Comment 3 Martin Kudlej 2017-11-29 15:07:11 UTC
I see this issue after rebooting machines. So now reproducibility is 2/3.

Comment 4 Sweta Anandpara 2017-12-06 10:18:57 UTC
Having discussed it with dev, it has been agreed to document this bug as a known_issue for this release. And have detailed steps mentioning that the node-agent and gluster-integration services need to be restarted explicitly (just to be on the safer side), when there is an unplanned reboot of storage node.

Comment 8 Darshan 2018-01-30 09:53:14 UTC
Tried the steps as given in the description. But was not able to reproduce this. Was able to see bricks in started state after reboot.

[Collected data]
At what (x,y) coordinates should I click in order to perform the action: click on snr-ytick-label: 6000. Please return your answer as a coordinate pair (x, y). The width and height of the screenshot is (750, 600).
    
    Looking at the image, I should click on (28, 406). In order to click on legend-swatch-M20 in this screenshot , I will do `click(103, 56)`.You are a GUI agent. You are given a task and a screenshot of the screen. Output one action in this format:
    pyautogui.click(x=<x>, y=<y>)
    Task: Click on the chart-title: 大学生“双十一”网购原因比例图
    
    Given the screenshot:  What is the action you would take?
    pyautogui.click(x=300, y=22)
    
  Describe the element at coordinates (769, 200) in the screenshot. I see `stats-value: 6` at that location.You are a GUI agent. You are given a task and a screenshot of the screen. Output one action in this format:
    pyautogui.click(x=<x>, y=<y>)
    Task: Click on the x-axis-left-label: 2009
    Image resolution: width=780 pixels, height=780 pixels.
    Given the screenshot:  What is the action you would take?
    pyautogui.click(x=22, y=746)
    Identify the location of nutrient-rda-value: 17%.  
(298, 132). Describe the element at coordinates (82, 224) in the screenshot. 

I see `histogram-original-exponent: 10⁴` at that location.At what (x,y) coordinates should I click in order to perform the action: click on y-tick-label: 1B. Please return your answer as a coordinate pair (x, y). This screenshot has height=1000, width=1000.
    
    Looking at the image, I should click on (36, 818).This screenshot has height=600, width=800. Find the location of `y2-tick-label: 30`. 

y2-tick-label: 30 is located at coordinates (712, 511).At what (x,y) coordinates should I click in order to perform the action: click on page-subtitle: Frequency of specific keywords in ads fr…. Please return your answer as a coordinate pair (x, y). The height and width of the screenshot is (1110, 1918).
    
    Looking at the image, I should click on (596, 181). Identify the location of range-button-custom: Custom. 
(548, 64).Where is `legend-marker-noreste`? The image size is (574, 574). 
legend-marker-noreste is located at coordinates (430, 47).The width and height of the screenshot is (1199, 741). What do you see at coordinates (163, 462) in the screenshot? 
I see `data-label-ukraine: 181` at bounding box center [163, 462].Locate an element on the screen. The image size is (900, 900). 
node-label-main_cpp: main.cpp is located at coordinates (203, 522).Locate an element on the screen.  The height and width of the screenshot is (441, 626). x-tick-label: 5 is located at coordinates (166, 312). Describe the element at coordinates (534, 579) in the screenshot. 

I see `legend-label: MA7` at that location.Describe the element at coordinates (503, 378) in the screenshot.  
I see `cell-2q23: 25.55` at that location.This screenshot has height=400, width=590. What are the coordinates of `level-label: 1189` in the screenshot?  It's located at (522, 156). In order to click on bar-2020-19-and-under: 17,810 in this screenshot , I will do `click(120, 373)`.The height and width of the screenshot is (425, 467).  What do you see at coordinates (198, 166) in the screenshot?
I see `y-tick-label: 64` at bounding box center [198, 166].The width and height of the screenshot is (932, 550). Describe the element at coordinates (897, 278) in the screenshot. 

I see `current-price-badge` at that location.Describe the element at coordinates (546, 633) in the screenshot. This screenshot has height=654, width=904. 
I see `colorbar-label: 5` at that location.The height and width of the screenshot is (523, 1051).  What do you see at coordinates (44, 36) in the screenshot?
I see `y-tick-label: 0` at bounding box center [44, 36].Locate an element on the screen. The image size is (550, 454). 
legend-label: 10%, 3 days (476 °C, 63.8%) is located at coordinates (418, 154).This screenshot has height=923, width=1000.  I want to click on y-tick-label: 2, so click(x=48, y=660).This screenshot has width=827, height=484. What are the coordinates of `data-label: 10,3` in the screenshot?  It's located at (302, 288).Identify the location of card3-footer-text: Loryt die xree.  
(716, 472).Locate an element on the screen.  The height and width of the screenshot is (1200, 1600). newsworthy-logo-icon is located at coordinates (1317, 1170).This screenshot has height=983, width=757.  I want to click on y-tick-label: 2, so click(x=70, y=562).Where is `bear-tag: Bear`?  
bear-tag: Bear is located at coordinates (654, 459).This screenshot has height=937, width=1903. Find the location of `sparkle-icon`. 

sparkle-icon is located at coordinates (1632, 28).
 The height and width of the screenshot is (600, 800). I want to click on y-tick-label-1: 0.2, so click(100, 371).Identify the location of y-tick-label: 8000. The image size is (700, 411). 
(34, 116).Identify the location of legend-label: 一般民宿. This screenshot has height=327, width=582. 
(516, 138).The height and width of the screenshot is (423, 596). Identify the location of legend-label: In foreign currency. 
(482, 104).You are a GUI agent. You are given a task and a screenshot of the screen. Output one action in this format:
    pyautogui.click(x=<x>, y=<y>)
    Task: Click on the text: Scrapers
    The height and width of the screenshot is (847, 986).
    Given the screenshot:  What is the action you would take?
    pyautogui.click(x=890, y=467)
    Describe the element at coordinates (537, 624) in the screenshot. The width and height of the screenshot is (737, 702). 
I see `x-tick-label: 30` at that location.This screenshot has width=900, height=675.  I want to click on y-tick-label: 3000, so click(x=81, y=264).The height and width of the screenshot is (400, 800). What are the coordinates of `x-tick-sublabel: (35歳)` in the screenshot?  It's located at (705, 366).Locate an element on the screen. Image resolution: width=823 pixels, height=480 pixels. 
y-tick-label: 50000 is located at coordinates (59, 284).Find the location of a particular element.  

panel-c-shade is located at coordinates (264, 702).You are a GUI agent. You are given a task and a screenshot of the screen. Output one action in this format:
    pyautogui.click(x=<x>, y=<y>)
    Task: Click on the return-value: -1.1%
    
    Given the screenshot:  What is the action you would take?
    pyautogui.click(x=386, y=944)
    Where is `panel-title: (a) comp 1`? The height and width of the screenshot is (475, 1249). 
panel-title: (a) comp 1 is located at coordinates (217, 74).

### [WORK TO BE COMPLETED]
Reproduce the comment thread from the passage starting at "Comment 4 Sweta" and ending after "of storage node.", swapping "unplanned reboot" for "unexpected restart".

### [ANSWER BOX]
Comment 4 Sweta Anandpara 2017-12-06 10:18:57 UTC
Having discussed it with dev, it has been agreed to document this bug as a known_issue for this release. And have detailed steps mentioning that the node-agent and gluster-integration services need to be restarted explicitly (just to be on the safer side), when there is an unexpected restart of storage node.